DATA EXTRACT:

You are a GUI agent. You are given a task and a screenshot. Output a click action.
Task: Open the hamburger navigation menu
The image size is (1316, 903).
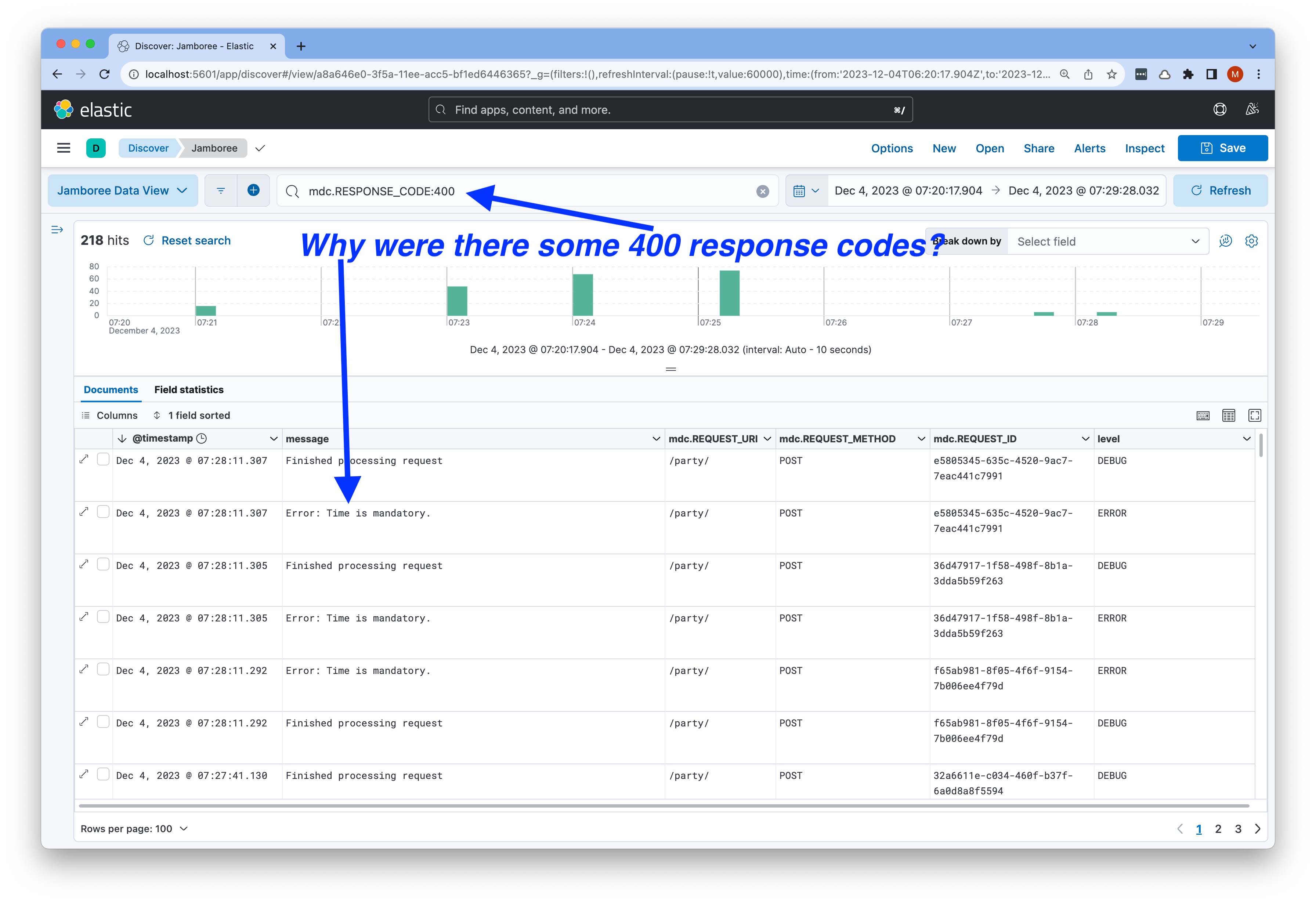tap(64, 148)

--

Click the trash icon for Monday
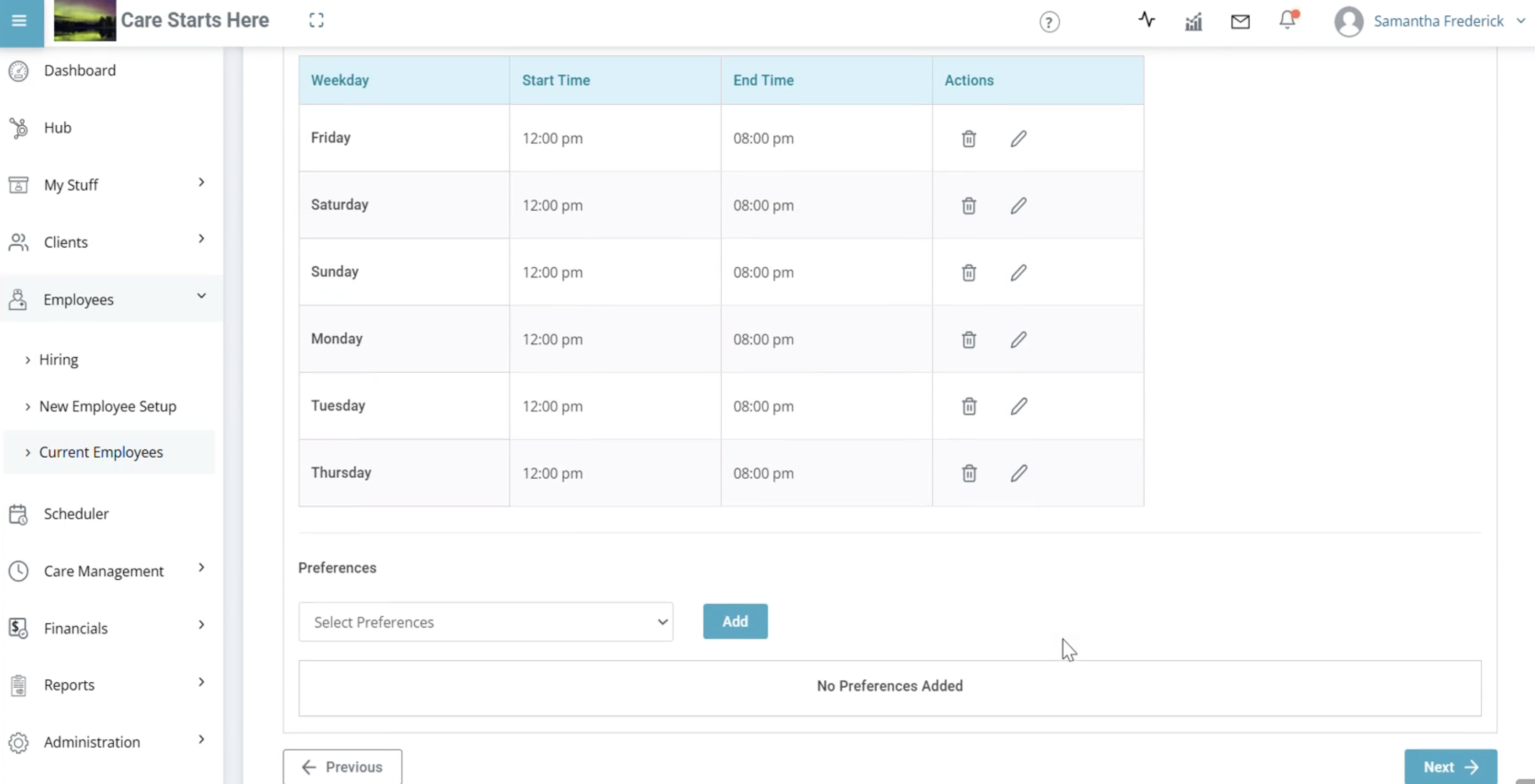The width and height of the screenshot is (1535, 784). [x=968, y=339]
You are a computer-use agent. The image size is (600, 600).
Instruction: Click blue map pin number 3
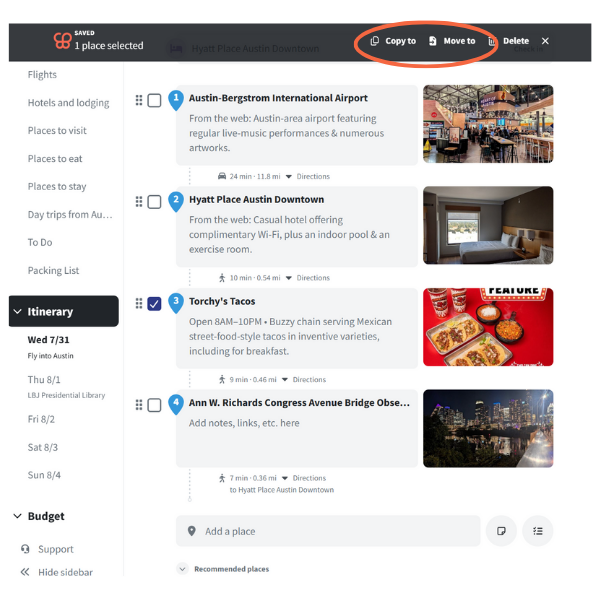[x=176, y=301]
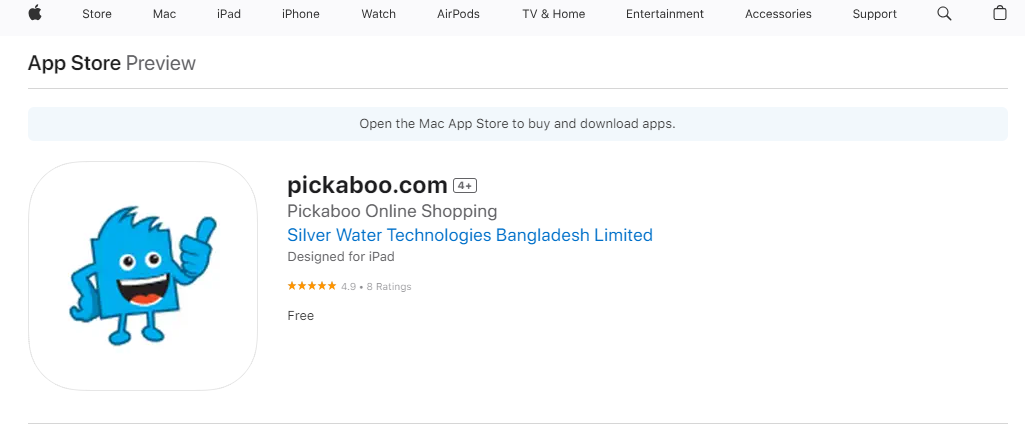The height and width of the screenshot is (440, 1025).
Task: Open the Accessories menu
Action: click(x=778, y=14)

TASK PROMPT: Please copy the part of the material that opens with the line containing "Click the trash icon for Monday" and closes with the line containing "Action: click(x=778, y=14)", both lines included, leaving the pictures out of your answer.

RESPONSE FOR THIS EXERCISE:
Click the trash icon for Monday
The width and height of the screenshot is (1535, 784). [x=968, y=339]
You are a computer-use agent. The image size is (600, 600).
Instruction: Click blue map pin number 3
[x=176, y=301]
The height and width of the screenshot is (440, 1025).
Task: Open the Accessories menu
Action: click(x=778, y=14)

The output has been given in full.